El film se nos presenta así con un camino en una de las tantas etapas de la vida que esta vez está representado por la aspiración a tener éxito en la búsqueda del dinero, de la felicidad, del compañerismo, de la ilusión y del odio y con una extraña sensación de que al final el personaje de Chaplin no queda del todo satisfecho por como acaba.
En esta película te da una de esas sensaciones de las que te cuesta despertarte cuando sueñas, es una historia emotiva, graciosa y que te deja con una extraña sensación de pena y felicidad difícil de explicar y con algunas escenas míticas como la entrada de Charlot en la casa del asesino o la famosa escena del baile con los panes o escenas tan chocantes como la de Nochevieja, donde por desgracia mucha gente sigue sufriendo esto en la vida real, algunos porque les da la gana, otros simplemente porque no tienen a nadie.
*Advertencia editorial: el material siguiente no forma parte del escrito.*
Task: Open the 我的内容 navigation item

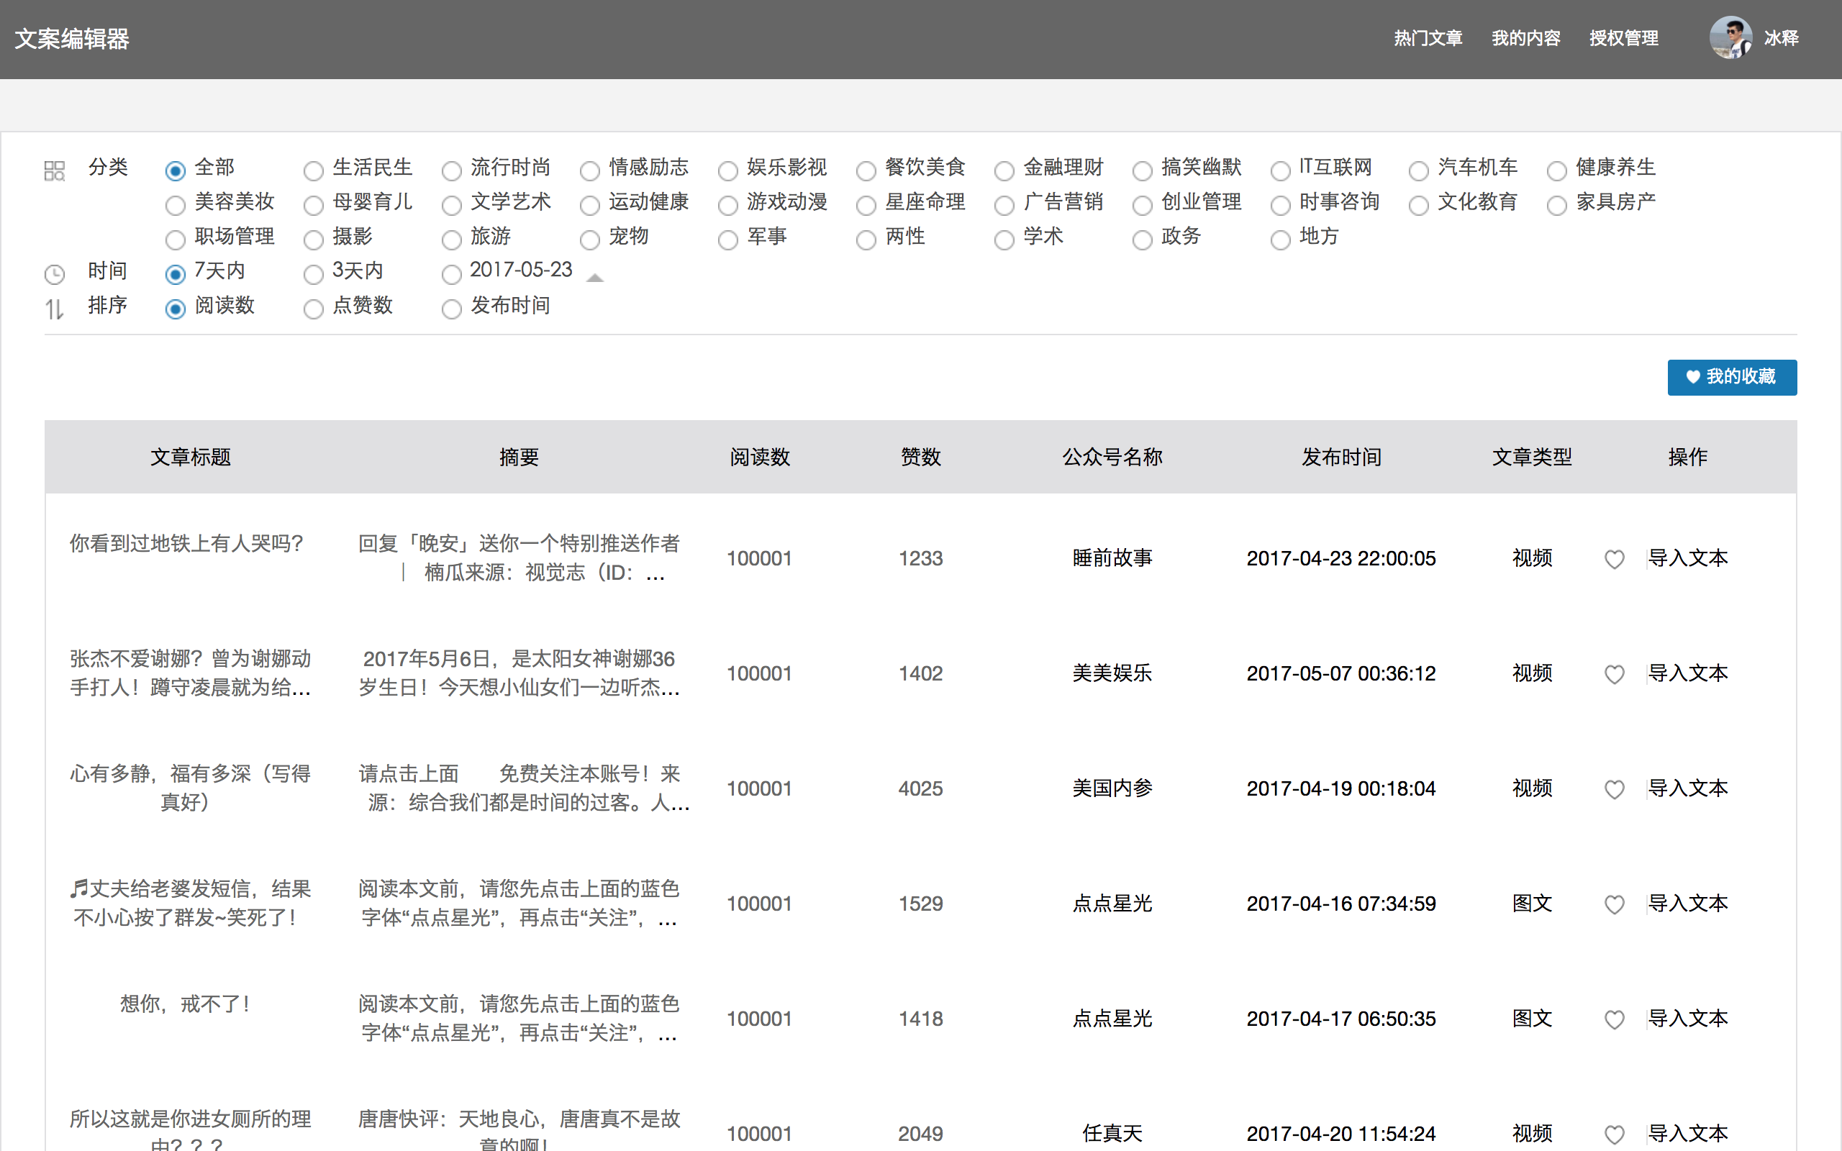Action: [1525, 38]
Por cierto, esta última escena está eliminada de la versión remasterizada en 1942, y realmente es imperdonable, pues para mí es una de las grandes escenas de la película, cargada de emotividad.

Fue nominada a dos Óscar, concretamente a sonido y música en 1942, pero no ganó ninguno gracias a que el de música se lo quitó Max Steiner por "La extraña pasajera" a Max Terr y que el de sonido se lo quitó Nathan Levinson por "Yankee Doodle Dandy" a James Fields.
La película bien es cierto que en el apartado sonoro no es que sea una maravilla, pero tampoco es mala, aún así el Óscar no es merecido a pesar de que la película sea una obra de arte por uno de los grandes cómicos que ha dado la historia.